__Instructions to follow__
Can you express the rows below as a JSON list of strings, with one string for each line and blank lines omitted?

— START Dataset records —

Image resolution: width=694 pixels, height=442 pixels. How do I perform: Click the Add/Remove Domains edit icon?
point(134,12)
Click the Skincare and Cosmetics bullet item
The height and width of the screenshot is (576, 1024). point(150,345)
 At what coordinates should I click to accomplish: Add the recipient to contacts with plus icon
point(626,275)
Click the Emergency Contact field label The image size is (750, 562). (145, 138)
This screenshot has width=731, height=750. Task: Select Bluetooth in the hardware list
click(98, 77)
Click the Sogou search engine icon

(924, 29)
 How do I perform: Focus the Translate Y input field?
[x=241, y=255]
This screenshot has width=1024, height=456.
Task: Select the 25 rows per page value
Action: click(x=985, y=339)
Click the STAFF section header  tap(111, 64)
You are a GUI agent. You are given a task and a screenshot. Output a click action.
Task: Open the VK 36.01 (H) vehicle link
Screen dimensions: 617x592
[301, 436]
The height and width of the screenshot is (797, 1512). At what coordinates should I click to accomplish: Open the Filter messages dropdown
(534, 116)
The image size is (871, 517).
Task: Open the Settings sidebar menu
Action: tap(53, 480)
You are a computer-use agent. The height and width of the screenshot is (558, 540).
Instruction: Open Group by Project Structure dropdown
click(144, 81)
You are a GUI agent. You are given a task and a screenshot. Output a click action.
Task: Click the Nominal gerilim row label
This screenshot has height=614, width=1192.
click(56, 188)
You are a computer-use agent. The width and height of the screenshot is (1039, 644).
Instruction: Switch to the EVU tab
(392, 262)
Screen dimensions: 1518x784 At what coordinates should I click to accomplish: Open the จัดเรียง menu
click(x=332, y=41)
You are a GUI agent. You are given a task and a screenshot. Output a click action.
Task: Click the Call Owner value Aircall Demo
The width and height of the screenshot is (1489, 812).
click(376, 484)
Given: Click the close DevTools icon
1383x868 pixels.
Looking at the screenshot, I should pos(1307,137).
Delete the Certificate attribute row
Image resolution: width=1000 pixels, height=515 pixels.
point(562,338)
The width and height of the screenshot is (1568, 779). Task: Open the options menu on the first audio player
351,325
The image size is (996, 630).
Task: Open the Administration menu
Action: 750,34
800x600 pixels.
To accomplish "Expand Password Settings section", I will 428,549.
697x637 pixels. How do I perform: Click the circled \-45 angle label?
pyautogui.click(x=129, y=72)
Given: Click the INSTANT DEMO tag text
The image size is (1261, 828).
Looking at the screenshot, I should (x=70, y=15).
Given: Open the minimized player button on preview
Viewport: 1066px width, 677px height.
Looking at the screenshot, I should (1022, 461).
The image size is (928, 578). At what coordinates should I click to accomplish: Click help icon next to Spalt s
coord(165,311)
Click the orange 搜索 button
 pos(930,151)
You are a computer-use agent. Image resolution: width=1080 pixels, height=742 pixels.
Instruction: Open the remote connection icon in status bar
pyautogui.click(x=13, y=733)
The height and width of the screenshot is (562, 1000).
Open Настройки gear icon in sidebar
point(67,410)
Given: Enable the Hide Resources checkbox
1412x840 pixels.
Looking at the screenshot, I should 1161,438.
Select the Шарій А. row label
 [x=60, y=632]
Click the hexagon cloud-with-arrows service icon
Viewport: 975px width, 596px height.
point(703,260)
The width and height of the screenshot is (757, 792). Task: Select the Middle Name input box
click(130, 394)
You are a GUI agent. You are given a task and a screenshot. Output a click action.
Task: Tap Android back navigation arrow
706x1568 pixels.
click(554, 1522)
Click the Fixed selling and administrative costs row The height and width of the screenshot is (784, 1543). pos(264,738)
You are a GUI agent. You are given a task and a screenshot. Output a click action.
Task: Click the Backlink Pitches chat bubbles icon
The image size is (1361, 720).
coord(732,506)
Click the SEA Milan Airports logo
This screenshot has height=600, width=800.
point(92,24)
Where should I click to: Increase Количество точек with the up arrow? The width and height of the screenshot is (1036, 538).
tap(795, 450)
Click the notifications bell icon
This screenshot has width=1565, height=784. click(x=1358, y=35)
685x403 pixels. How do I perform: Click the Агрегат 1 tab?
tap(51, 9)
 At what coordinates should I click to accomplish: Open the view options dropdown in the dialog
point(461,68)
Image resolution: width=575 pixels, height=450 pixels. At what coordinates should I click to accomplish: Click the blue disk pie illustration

— END Dataset records —

__Finished exercise__
[
  "Image resolution: width=694 pixels, height=442 pixels. How do I perform: Click the Add/Remove Domains edit icon?",
  "point(134,12)",
  "Click the Skincare and Cosmetics bullet item",
  "The height and width of the screenshot is (576, 1024). point(150,345)",
  " At what coordinates should I click to accomplish: Add the recipient to contacts with plus icon",
  "point(626,275)",
  "Click the Emergency Contact field label The image size is (750, 562). (145, 138)",
  "This screenshot has width=731, height=750. Task: Select Bluetooth in the hardware list",
  "click(98, 77)",
  "Click the Sogou search engine icon",
  "(924, 29)",
  " How do I perform: Focus the Translate Y input field?",
  "[x=241, y=255]",
  "This screenshot has width=1024, height=456.",
  "Task: Select the 25 rows per page value",
  "Action: click(x=985, y=339)",
  "Click the STAFF section header  tap(111, 64)",
  "You are a GUI agent. You are given a task and a screenshot. Output a click action.",
  "Task: Open the VK 36.01 (H) vehicle link",
  "Screen dimensions: 617x592",
  "[301, 436]",
  "The height and width of the screenshot is (797, 1512). At what coordinates should I click to accomplish: Open the Filter messages dropdown",
  "(534, 116)",
  "The image size is (871, 517).",
  "Task: Open the Settings sidebar menu",
  "Action: tap(53, 480)",
  "You are a computer-use agent. The height and width of the screenshot is (558, 540).",
  "Instruction: Open Group by Project Structure dropdown",
  "click(144, 81)",
  "You are a GUI agent. You are given a task and a screenshot. Output a click action.",
  "Task: Click the Nominal gerilim row label",
  "This screenshot has height=614, width=1192.",
  "click(56, 188)",
  "You are a computer-use agent. The width and height of the screenshot is (1039, 644).",
  "Instruction: Switch to the EVU tab",
  "(392, 262)",
  "Screen dimensions: 1518x784 At what coordinates should I click to accomplish: Open the จัดเรียง menu",
  "click(x=332, y=41)",
  "You are a GUI agent. You are given a task and a screenshot. Output a click action.",
  "Task: Click the Call Owner value Aircall Demo",
  "The width and height of the screenshot is (1489, 812).",
  "click(376, 484)",
  "Given: Click the close DevTools icon",
  "1383x868 pixels.",
  "Looking at the screenshot, I should pos(1307,137).",
  "Delete the Certificate attribute row",
  "Image resolution: width=1000 pixels, height=515 pixels.",
  "point(562,338)",
  "The width and height of the screenshot is (1568, 779). Task: Open the options menu on the first audio player",
  "351,325",
  "The image size is (996, 630).",
  "Task: Open the Administration menu",
  "Action: 750,34",
  "800x600 pixels.",
  "To accomplish \"Expand Password Settings section\", I will 428,549.",
  "697x637 pixels. How do I perform: Click the circled \\-45 angle label?",
  "pyautogui.click(x=129, y=72)",
  "Given: Click the INSTANT DEMO tag text",
  "The image size is (1261, 828).",
  "Looking at the screenshot, I should (x=70, y=15).",
  "Given: Open the minimized player button on preview",
  "Viewport: 1066px width, 677px height.",
  "Looking at the screenshot, I should (1022, 461).",
  "The image size is (928, 578). At what coordinates should I click to accomplish: Click help icon next to Spalt s",
  "coord(165,311)",
  "Click the orange 搜索 button",
  " pos(930,151)",
  "You are a computer-use agent. Image resolution: width=1080 pixels, height=742 pixels.",
  "Instruction: Open the remote connection icon in status bar",
  "pyautogui.click(x=13, y=733)",
  "The height and width of the screenshot is (562, 1000).",
  "Open Настройки gear icon in sidebar",
  "point(67,410)",
  "Given: Enable the Hide Resources checkbox",
  "1412x840 pixels.",
  "Looking at the screenshot, I should 1161,438.",
  "Select the Шарій А. row label",
  " [x=60, y=632]",
  "Click the hexagon cloud-with-arrows service icon",
  "Viewport: 975px width, 596px height.",
  "point(703,260)",
  "The width and height of the screenshot is (757, 792). Task: Select the Middle Name input box",
  "click(130, 394)",
  "You are a GUI agent. You are given a task and a screenshot. Output a click action.",
  "Task: Tap Android back navigation arrow",
  "706x1568 pixels.",
  "click(554, 1522)",
  "Click the Fixed selling and administrative costs row The height and width of the screenshot is (784, 1543). pos(264,738)",
  "You are a GUI agent. You are given a task and a screenshot. Output a click action.",
  "Task: Click the Backlink Pitches chat bubbles icon",
  "The image size is (1361, 720).",
  "coord(732,506)",
  "Click the SEA Milan Airports logo",
  "This screenshot has height=600, width=800.",
  "point(92,24)",
  "Where should I click to: Increase Количество точек with the up arrow? The width and height of the screenshot is (1036, 538).",
  "tap(795, 450)",
  "Click the notifications bell icon",
  "This screenshot has width=1565, height=784. click(x=1358, y=35)",
  "685x403 pixels. How do I perform: Click the Агрегат 1 tab?",
  "tap(51, 9)",
  " At what coordinates should I click to accomplish: Open the view options dropdown in the dialog",
  "point(461,68)",
  "Image resolution: width=575 pixels, height=450 pixels. At what coordinates should I click to accomplish: Click the blue disk pie illustration"
]